*** Begin section ***

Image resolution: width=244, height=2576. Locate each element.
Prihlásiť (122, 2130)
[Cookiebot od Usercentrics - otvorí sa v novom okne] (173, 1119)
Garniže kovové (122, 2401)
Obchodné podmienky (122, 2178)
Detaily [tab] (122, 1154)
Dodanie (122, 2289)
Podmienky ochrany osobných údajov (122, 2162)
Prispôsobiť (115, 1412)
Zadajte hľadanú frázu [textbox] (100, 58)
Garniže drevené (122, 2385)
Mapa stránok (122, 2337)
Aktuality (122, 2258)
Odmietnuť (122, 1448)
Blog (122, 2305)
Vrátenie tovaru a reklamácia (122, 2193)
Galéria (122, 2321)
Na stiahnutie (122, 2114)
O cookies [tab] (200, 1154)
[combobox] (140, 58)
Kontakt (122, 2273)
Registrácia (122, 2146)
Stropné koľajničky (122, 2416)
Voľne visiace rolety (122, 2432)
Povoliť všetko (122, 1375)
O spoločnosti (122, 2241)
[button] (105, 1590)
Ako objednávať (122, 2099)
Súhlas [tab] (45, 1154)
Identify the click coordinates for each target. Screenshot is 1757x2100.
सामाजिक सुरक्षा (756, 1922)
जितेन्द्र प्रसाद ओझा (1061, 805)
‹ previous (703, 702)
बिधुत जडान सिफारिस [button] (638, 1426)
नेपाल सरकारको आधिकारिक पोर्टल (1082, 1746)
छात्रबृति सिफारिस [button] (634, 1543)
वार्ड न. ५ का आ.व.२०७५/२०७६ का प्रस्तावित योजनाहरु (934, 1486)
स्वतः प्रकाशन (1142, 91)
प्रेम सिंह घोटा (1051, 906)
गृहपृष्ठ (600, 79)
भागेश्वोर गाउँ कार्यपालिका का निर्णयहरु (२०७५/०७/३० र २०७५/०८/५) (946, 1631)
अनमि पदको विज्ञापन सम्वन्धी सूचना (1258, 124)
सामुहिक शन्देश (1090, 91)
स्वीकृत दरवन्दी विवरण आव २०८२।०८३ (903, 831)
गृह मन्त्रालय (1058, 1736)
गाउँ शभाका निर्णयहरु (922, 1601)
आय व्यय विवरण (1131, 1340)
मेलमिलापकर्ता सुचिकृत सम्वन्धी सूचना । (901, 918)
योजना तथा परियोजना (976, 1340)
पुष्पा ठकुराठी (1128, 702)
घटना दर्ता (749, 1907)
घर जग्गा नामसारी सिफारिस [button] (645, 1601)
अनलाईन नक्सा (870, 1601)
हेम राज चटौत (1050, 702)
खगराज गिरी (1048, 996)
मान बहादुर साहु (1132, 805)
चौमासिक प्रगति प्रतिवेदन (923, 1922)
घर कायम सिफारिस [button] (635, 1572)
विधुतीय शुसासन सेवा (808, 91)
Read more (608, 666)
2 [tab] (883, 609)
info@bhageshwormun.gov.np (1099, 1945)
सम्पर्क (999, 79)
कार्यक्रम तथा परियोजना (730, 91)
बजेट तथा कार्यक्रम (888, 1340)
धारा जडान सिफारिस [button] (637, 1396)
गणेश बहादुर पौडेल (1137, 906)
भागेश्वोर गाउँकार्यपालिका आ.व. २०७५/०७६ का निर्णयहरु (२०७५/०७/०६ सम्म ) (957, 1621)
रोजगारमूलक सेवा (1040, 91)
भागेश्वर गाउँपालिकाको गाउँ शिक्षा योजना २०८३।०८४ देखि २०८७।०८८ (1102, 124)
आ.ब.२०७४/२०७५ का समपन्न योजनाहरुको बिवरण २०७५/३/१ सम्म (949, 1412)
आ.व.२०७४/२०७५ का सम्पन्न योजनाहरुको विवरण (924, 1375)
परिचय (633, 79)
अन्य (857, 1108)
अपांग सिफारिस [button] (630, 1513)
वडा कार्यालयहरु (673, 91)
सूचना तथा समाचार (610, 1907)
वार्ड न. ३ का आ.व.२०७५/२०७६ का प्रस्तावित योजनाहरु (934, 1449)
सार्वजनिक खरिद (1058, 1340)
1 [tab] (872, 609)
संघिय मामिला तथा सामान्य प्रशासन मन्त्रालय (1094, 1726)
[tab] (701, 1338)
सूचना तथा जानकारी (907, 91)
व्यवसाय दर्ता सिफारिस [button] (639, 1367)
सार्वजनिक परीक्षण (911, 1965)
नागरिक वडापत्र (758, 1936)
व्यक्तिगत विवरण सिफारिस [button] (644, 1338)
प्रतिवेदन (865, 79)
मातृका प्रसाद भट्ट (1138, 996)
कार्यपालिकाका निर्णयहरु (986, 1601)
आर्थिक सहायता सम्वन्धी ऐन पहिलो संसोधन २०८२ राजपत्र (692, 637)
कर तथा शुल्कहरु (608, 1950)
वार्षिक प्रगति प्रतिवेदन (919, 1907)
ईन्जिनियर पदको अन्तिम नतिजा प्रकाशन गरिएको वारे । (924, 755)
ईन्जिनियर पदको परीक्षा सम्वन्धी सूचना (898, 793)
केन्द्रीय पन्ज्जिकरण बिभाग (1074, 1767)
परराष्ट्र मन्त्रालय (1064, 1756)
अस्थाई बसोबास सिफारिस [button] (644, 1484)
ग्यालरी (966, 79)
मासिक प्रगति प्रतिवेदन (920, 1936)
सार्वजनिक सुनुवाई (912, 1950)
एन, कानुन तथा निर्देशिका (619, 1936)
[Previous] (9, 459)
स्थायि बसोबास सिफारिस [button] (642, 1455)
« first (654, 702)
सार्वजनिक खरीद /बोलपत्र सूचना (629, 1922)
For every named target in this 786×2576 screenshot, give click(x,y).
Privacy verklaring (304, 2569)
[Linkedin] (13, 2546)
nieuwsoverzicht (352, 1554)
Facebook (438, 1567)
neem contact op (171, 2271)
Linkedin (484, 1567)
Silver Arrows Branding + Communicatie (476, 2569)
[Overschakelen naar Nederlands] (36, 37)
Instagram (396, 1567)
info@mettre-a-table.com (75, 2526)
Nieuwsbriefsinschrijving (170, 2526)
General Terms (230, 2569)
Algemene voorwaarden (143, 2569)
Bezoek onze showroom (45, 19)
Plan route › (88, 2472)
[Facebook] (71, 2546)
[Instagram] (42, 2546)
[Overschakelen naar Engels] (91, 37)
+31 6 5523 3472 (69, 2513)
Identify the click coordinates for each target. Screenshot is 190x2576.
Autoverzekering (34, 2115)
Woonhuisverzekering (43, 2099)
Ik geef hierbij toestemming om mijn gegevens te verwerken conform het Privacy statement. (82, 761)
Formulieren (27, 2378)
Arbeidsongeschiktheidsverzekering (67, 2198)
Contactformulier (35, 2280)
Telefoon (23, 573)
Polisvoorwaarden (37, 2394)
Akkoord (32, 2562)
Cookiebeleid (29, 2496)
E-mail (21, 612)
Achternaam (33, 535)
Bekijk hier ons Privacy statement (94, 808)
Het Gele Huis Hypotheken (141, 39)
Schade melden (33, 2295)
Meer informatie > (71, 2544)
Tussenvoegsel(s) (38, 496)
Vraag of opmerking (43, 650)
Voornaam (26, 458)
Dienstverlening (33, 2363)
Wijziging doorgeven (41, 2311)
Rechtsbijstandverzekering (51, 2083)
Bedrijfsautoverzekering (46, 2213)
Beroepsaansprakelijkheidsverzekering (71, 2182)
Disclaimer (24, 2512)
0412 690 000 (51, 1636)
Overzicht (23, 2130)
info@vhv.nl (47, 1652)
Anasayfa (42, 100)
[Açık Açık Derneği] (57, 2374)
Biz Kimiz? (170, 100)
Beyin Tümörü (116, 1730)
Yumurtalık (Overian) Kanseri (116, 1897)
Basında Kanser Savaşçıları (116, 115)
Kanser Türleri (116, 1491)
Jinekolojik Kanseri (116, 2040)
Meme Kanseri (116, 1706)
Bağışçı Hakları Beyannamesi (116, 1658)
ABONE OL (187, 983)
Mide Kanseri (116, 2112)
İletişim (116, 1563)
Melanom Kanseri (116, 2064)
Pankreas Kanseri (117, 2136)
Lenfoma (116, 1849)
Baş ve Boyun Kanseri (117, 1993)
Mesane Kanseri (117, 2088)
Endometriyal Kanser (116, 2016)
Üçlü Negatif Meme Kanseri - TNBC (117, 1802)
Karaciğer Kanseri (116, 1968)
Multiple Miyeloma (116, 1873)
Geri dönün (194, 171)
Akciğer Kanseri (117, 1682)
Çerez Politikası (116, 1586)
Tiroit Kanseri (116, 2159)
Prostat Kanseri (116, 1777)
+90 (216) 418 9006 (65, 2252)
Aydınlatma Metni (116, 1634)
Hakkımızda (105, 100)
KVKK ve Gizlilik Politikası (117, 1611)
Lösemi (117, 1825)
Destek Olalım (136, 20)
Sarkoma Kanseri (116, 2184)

*** End section ***

§ Problem to solve:
Repeat exactly the lines above from the one with "Silver Arrows Branding" up to and including the one with "[Overschakelen naar Engels] (91, 37)". No other line belongs in the reply.

§ Exercise result:
Silver Arrows Branding + Communicatie (476, 2569)
[Overschakelen naar Nederlands] (36, 37)
Instagram (396, 1567)
info@mettre-a-table.com (75, 2526)
Nieuwsbriefsinschrijving (170, 2526)
General Terms (230, 2569)
Algemene voorwaarden (143, 2569)
Bezoek onze showroom (45, 19)
Plan route › (88, 2472)
[Facebook] (71, 2546)
[Instagram] (42, 2546)
[Overschakelen naar Engels] (91, 37)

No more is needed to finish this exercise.